Calculating mode in data mining projects
Using data merging and concatenation techniques to integrate data
This chapter first provides a brief review of data sources and types of variables from the point of view of data mining. Then it presents the most common procedures of data rollup and aggregation, sampling, and partitioning.
2.2 Sources of Data
In most organizations today, data is stored in relational databases. The quality and utility of the data, as well as the amount of effort needed to transform the data to a form suitable for data mining, depends on the types of the applications the databases serve. These relational databases serve as data repositories for the following applications.
2.2.1 Operational Systems
Operational systems process the transactions that make an organization work. The data from these systems is, by nature, transient and keeps accumulating in the repository. A typical example of these systems is any banking transaction processing system that keeps records of opened and closed accounts, deposits, withdrawals, balances, and all other values related to the money moving among accounts, clients, and the outside world. Data extracted from such operational systems is the most raw form of data, in the sense that it has not been transformed, cleansed, or changed. It may contain errors as a result of data entry procedures or applications and usually has many missing values. It is also usually scattered over several tables and files. However, it is the most honest representation of the status of any business.
2.2.2 Data Warehouses and Data Marts
Data warehouses and data marts were conceived as a means to facilitate the compilation of regular reports on the status of the business by continuously collecting, cleaning, and summarizing the core data of the organization. Data warehouses provide a clean and organized source of data for data mining. In most cases, however, data warehouses were not created to prepare data for data modelers; they were rather created with a certain set of reporting functions in mind. Therefore, data residing in them might have been augmented or processed in a special way to facilitate those functions. Ideally, a specialized data mart should be created to house the data needed for data mining modeling and scoring processes.
Online analytical processing (OLAP) and similar software are often given the name business intelligence tools. These applications reside in the data warehouse, or have their own data warehouse, and provide a graphical interface to navigate, explore, and "slice and dice" the data. The data structures that OLAP applications operate on are called cubes. They also provide comprehensive reporting capabilities. OLAP systems could be a source of data for data mining because of the interactive exploration capabilities that they offer the user. Therefore, the user would find the interesting data elements related to the problem through OLAP applications and then apply data mining modeling for prediction.
Alternatively, data mining can offer the identification of the significant variables that govern the behavior of some business measure (such as profit), and then OLAP can use these variables (as dimensions) to navigate and get qualitative insight into existing relationships. Data extracted from OLAP cubes may not be granular enough for data mining. This is because continuous variables are usually binned before they can be used as dimensions in OLAP cubes. This binning process results in the loss of some information, which may have a significant impact on the performance of data mining algorithms.

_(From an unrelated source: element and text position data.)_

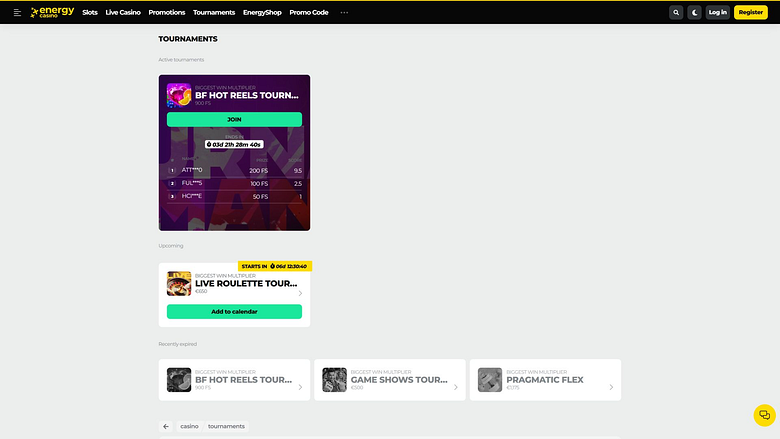
Task: Click the Log in button
Action: pyautogui.click(x=717, y=12)
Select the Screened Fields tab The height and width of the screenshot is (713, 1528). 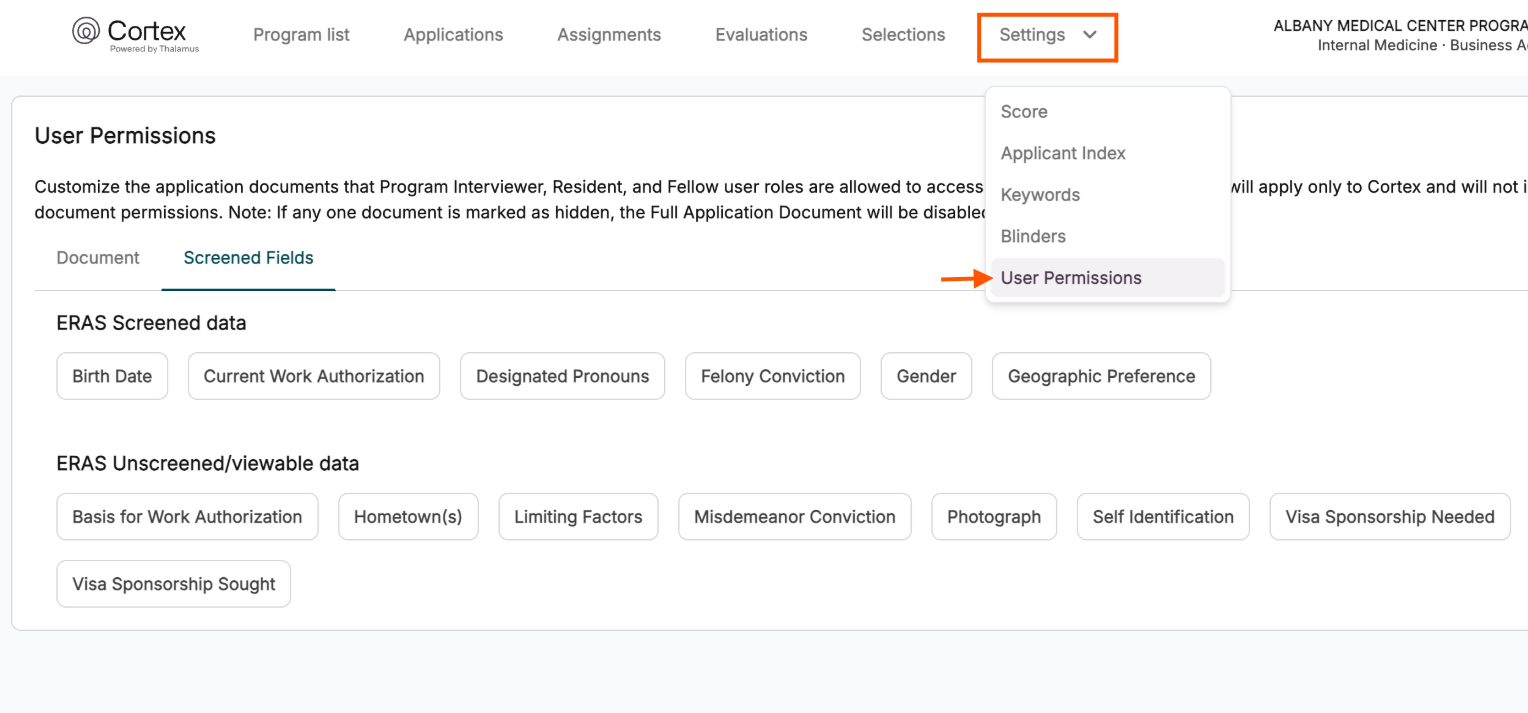248,257
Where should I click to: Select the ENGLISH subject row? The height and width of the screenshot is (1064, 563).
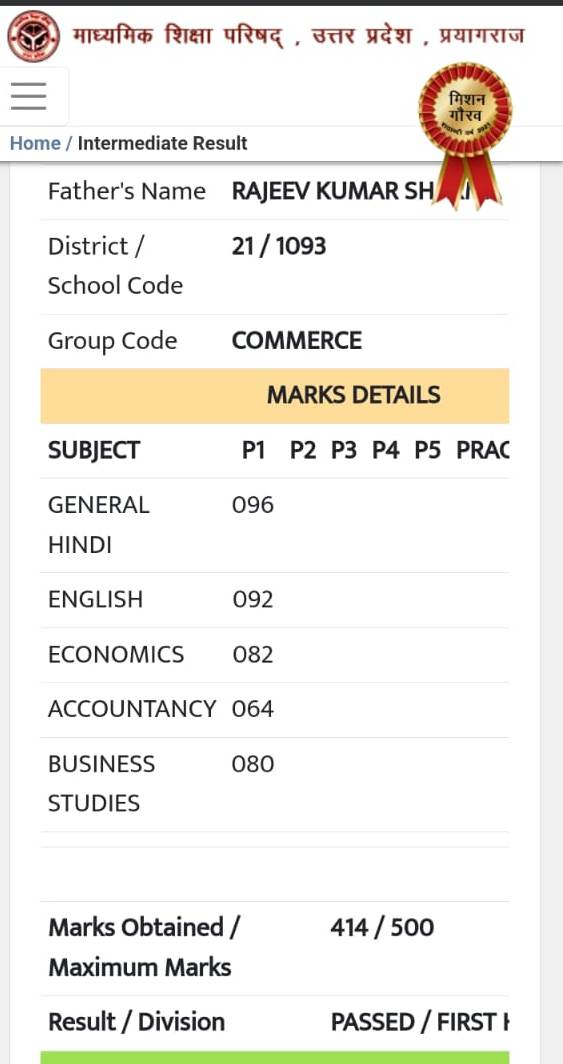[275, 600]
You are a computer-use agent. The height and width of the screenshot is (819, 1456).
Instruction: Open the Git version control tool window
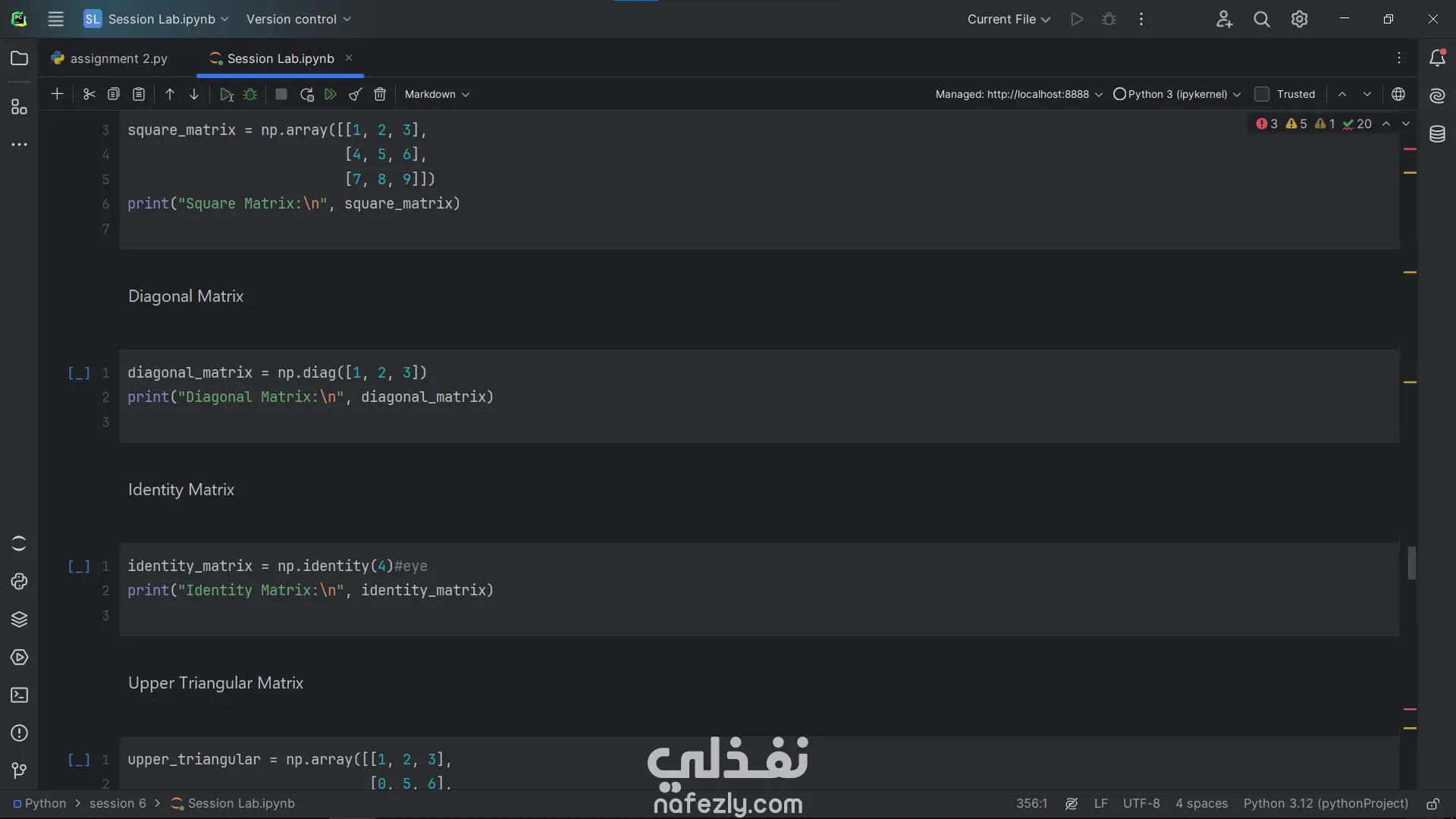click(19, 771)
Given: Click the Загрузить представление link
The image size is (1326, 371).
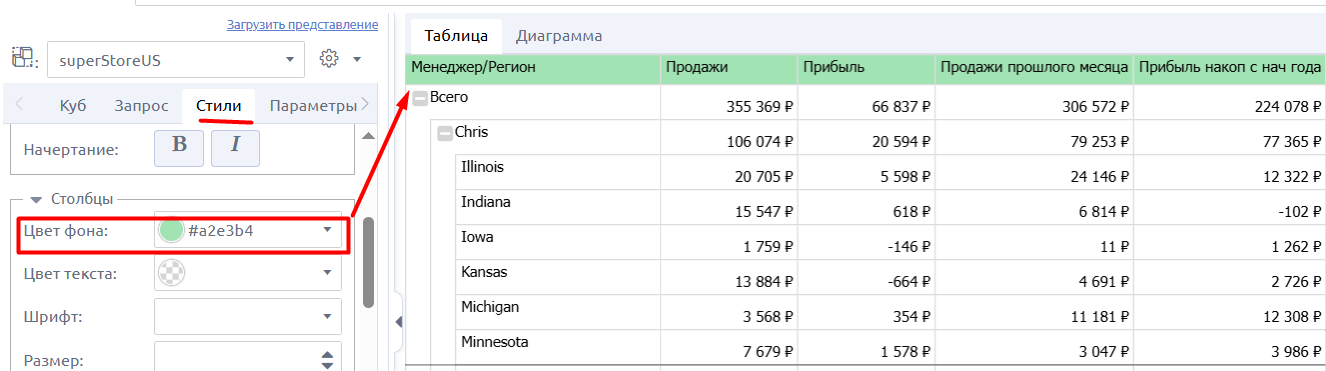Looking at the screenshot, I should pos(303,24).
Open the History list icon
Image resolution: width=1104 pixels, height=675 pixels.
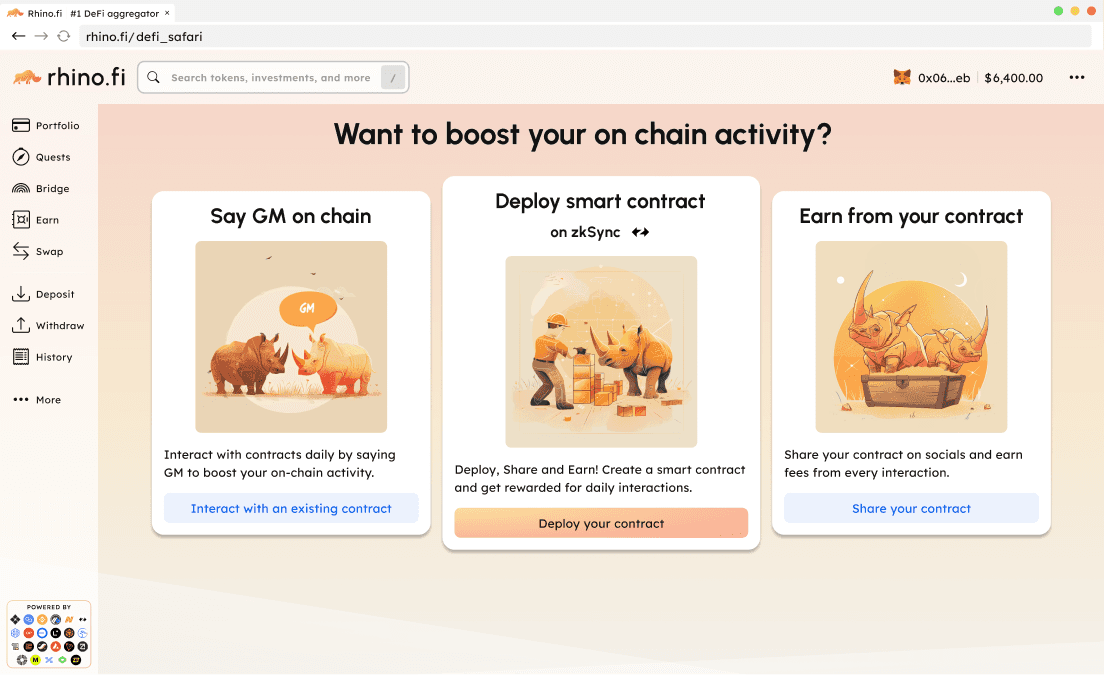[20, 357]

Surveys are perhaps the most expensive source of data because they require direct interaction with customers. Surveys collect data through different communication channels with customers, such as mail, email, interviews, and forms on websites. There are many anecdotes about the accuracy and validity of the data collected from the different forms of surveys. However, they all share the following two common features:
- The number of customers who participate in the survey is usually limited because of the cost and the number of customers willing to participate.
- The questions asked in the survey can be designed to directly address the objective of the planned model. For example, if the objective is to market new products, the survey would ask customers about their preferences in these products, whether they would buy them, and what price would they pay for them.
These two points highlight the fact that, if well designed and executed, surveys are indeed the most accurate representation of possible customer behavior. However, they usually generate a limited amount of data because of the cost involved.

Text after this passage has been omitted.